BEGIN Information provided

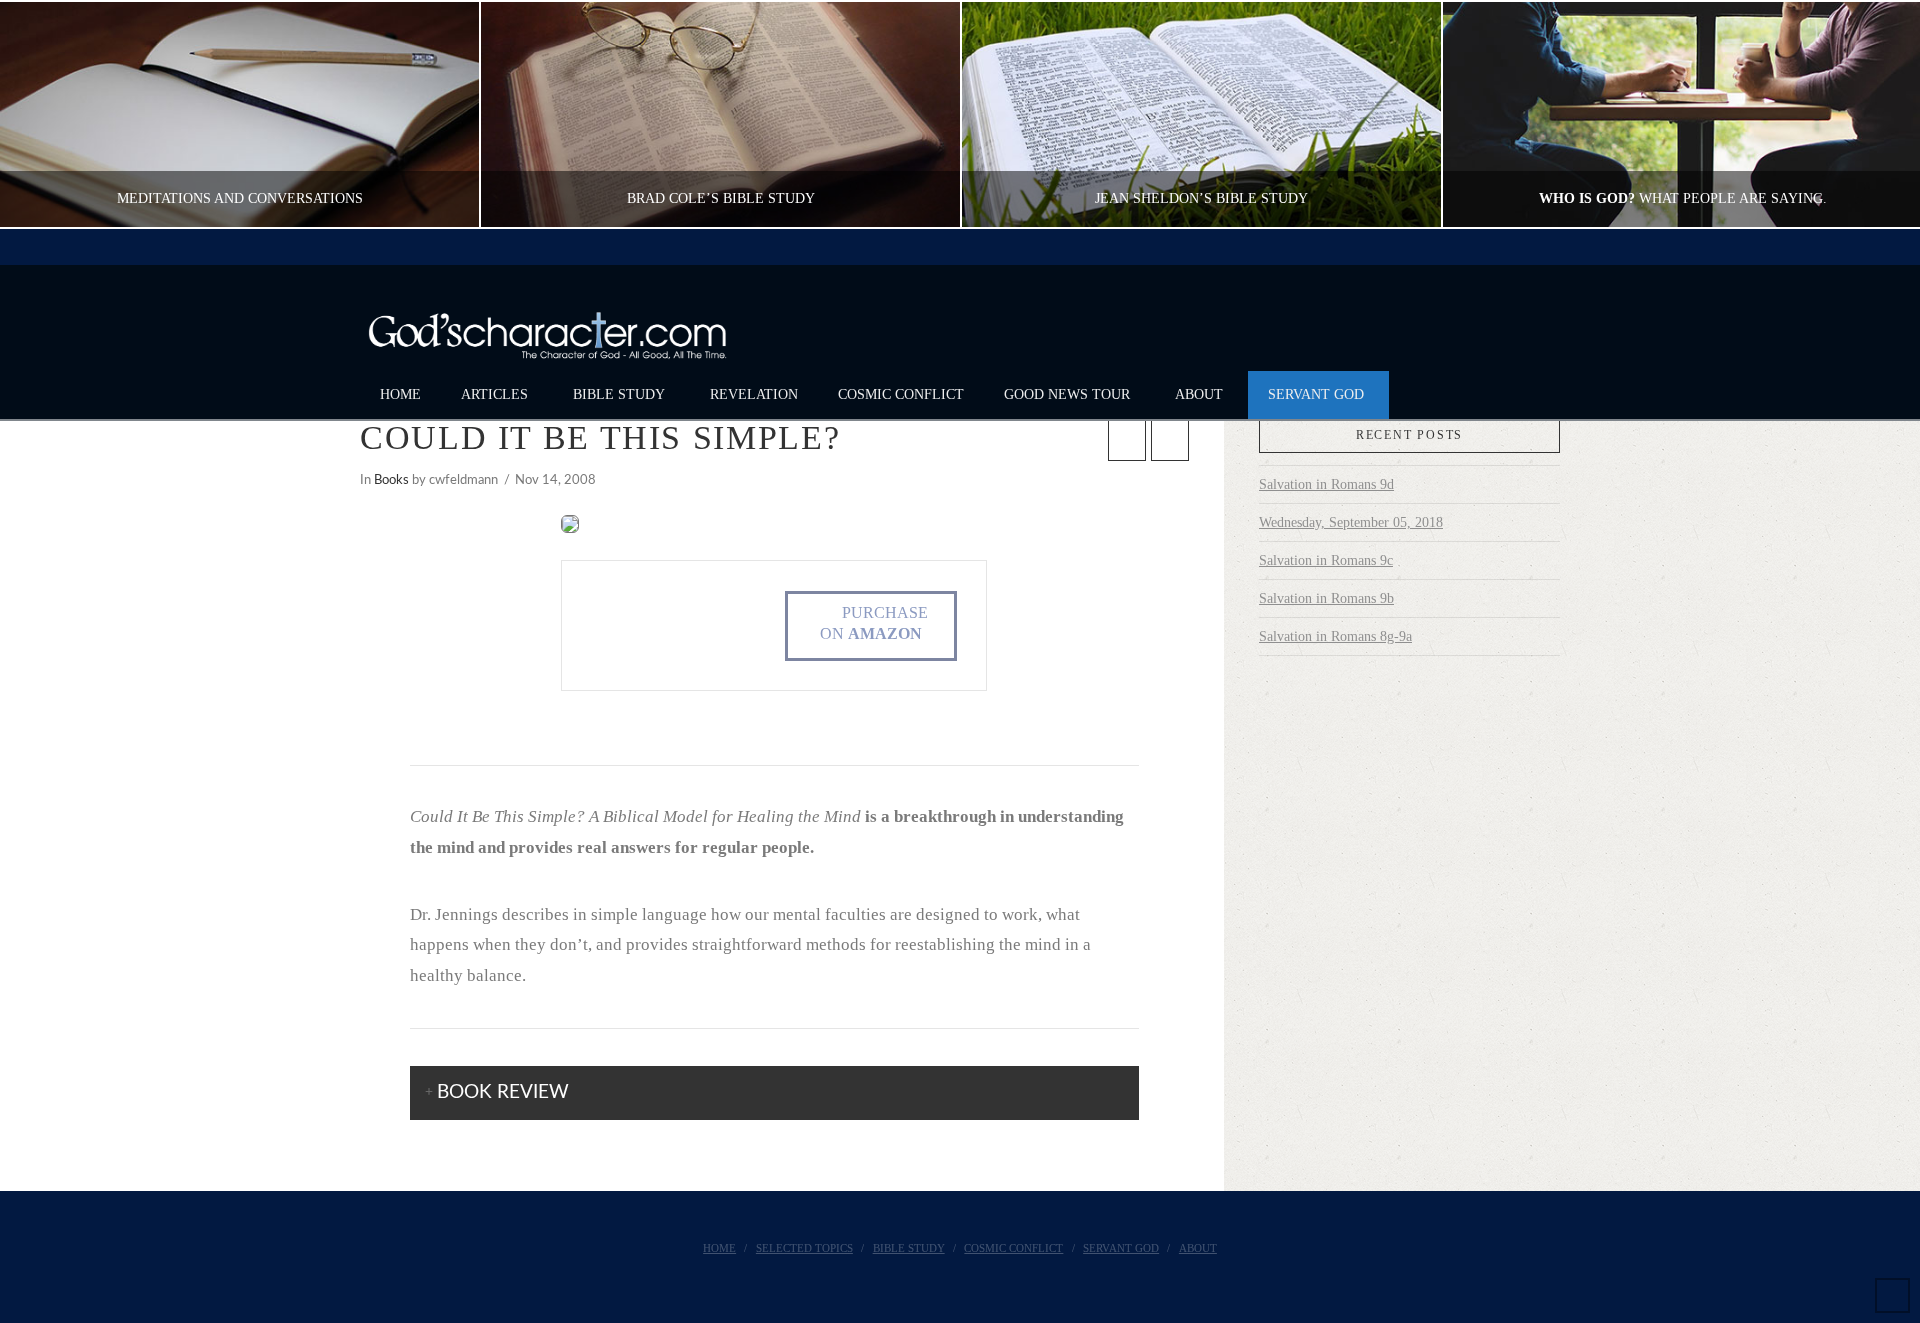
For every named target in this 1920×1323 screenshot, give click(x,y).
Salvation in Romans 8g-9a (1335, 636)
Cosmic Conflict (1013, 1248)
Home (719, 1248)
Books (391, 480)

END Information provided
BEGIN Information provided

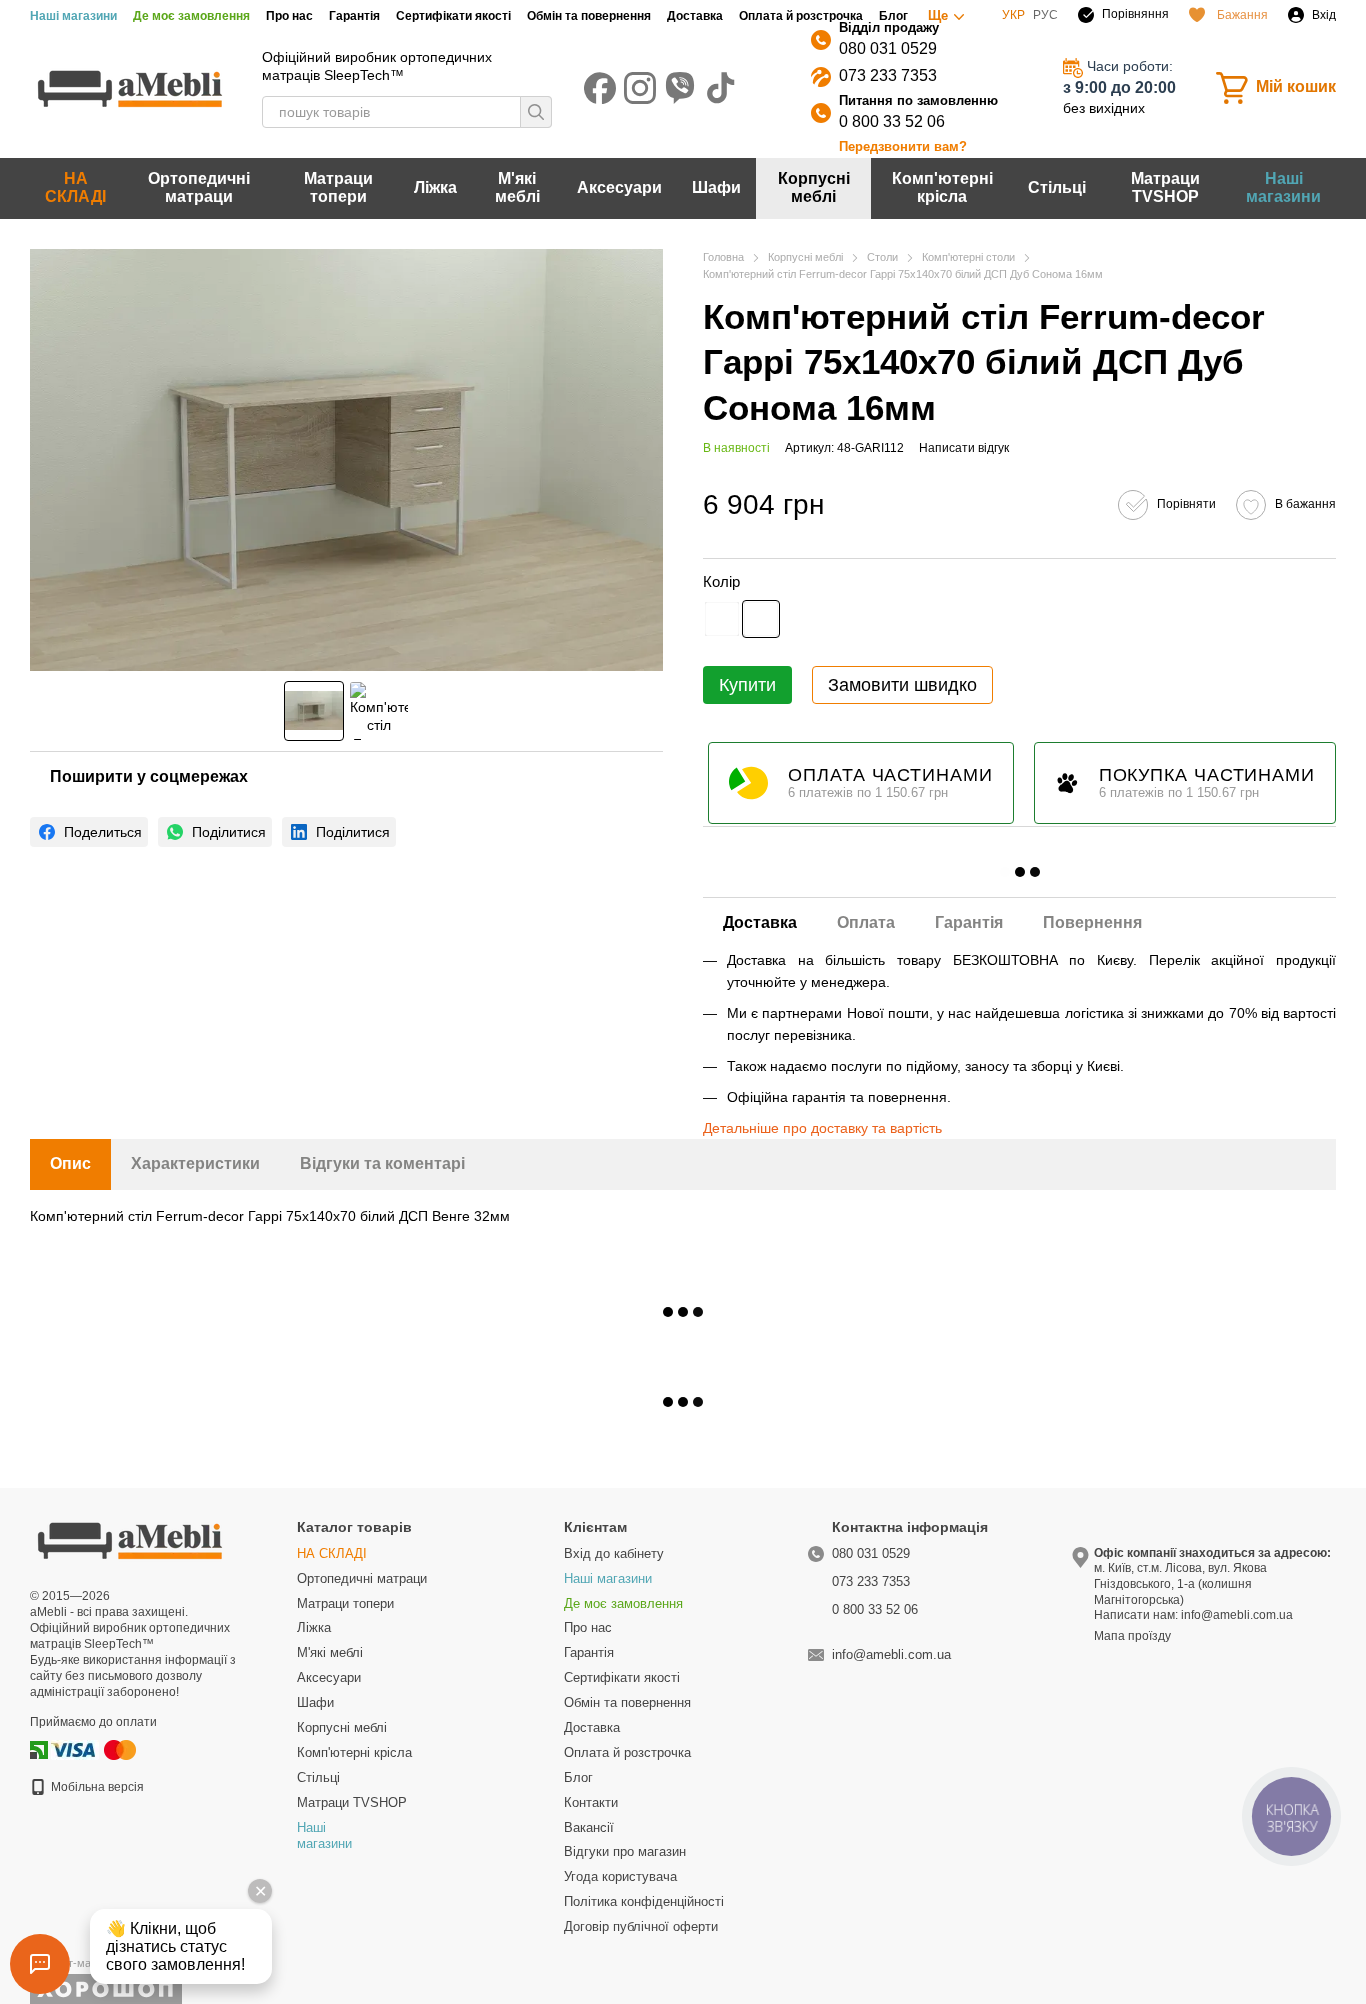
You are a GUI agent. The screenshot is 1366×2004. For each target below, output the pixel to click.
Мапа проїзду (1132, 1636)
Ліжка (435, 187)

END Information provided

## [About this task]
A word-for-word copy of the lines above from the one with "Salvation in Romans 8g-9a (1335, 636)" through the one with "Books (391, 480)", inclusive, is the only output wanted.

## [Exercise solution]
Salvation in Romans 8g-9a (1335, 636)
Cosmic Conflict (1013, 1248)
Home (719, 1248)
Books (391, 480)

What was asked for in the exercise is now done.